Graph Basics

Overview

This section provides a brief overview of some concepts used in the nGraph Library. It also introduces new ideas regarding our unique departure from the first generation of deep learning software design.

The historical dominance of GPUs at the beginning of the current DL boom means that many framework authors made GPU-specific design decisions at a very deep level. Those assumptions created an “ecosystem” of frameworks that all behave essentially the same at the framework’s hardware abstraction layer:

  • The framework expects to own memory allocation.
  • The framework expects the execution device to be a GPU.
  • The framework expects complete control of the GPU, and that the device doesn’t need to be shared.
  • The framework expects that developers will write things in a SIMT-friendly manner.

Some of these design decisions have implications that do not translate well to the newer, more demanding generation of adaptable software. For example, most frameworks that expect full control of the GPU devices experience their own per-device inefficiency for resource utilization whenever the system is oversubscribed.

Most framework owners will tell you to refactor the model in order to remove operations that are not implemented on the GPU, rather than attempt to run multiple models in parallel, or attempt to figure out how to build graphs more efficiently.
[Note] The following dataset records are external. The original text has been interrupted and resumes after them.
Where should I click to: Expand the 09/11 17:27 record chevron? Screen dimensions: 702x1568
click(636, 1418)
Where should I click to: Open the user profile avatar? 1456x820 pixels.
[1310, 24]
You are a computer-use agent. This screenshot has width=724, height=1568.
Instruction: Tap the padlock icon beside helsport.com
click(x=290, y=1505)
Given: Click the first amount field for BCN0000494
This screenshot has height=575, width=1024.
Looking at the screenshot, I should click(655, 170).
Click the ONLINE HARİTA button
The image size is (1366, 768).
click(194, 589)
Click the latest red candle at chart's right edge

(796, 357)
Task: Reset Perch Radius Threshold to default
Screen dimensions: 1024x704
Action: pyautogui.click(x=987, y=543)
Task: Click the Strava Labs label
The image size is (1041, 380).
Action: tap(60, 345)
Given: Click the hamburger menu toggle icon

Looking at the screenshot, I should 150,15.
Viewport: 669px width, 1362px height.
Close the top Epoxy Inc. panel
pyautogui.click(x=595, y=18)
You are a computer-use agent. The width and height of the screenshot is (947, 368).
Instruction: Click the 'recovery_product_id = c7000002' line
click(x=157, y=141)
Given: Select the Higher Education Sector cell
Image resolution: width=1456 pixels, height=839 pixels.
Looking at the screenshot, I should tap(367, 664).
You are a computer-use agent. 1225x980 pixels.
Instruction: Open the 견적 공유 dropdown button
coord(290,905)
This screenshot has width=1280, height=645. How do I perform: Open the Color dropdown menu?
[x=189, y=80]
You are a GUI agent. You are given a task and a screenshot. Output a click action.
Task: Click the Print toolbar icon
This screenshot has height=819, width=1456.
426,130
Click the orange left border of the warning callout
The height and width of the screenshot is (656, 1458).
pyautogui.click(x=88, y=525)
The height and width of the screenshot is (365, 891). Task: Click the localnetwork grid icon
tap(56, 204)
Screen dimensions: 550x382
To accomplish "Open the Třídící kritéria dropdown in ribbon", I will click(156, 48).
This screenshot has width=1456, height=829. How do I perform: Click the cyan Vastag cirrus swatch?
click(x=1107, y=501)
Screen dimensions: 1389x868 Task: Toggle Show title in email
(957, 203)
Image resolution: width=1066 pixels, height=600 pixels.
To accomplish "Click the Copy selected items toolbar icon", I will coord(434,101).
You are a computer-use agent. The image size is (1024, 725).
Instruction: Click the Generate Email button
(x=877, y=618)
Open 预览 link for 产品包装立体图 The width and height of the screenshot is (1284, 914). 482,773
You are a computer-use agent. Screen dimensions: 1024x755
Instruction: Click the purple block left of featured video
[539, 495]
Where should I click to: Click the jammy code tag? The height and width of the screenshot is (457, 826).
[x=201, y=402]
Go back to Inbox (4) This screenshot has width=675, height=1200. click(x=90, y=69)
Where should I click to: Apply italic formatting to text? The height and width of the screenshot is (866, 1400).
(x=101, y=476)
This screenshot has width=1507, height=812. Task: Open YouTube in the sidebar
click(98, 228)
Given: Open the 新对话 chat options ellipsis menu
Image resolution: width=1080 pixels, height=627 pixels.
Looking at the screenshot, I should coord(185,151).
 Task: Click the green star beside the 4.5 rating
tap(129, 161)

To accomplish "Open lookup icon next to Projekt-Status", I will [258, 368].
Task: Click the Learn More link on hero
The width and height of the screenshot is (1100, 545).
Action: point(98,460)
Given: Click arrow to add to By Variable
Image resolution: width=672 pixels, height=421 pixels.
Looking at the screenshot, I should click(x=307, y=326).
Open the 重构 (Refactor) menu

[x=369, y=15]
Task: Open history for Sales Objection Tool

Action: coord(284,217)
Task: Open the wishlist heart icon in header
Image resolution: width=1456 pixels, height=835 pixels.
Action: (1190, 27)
In other words, if a model requires any operation that hasn’t been implemented on GPU, it must wait for copies to propagate from the CPU to the GPU(s). An effect of this inefficiency is that it slows down the system. For data scientists who are facing a large curve of uncertainty in how large (or how small) the compute-power needs of their model will be, investing heavily in frameworks reliant upon GPUs may not be the best decision.

Meanwhile, the shift toward greater diversity in deep learning hardware devices requires that these assumptions be revisited. Incorporating direct support for all of the different hardware targets out there, each of which has its own preferences when it comes to the above factors, is a very heavy burden on framework owners.

Adding the nGraph compiler to the system lightens that burden by raising the abstraction level, and by letting any hardware-specific backends make these decisions automatically. The nGraph Compiler is designed to be able to take into account the needs of each target hardware platform, and to achieve maximum performance.

This makes things easier on framework owners, but also (as new models are developed) on data scientists, who will not have to keep in mind nearly as many low-level hardware details when architecting their models with layers of complexity for anything other than a Just-in-Time compilation.

While the first generation frameworks tended to need to make a tradeoff between being “specialized” and “adaptable” (the trade-off between training and inference), nGraph Library permits algorithms implemented in a DNN to be both specialized and adaptable. The new generation of software design in and around AI ecosystems can and should be much more flexible.

Framework bridges

In the nGraph ecosystem, a framework is what the data scientist uses to solve a specific (and usually large-scale) deep learning computational problem with the use of a high-level, data science-oriented language.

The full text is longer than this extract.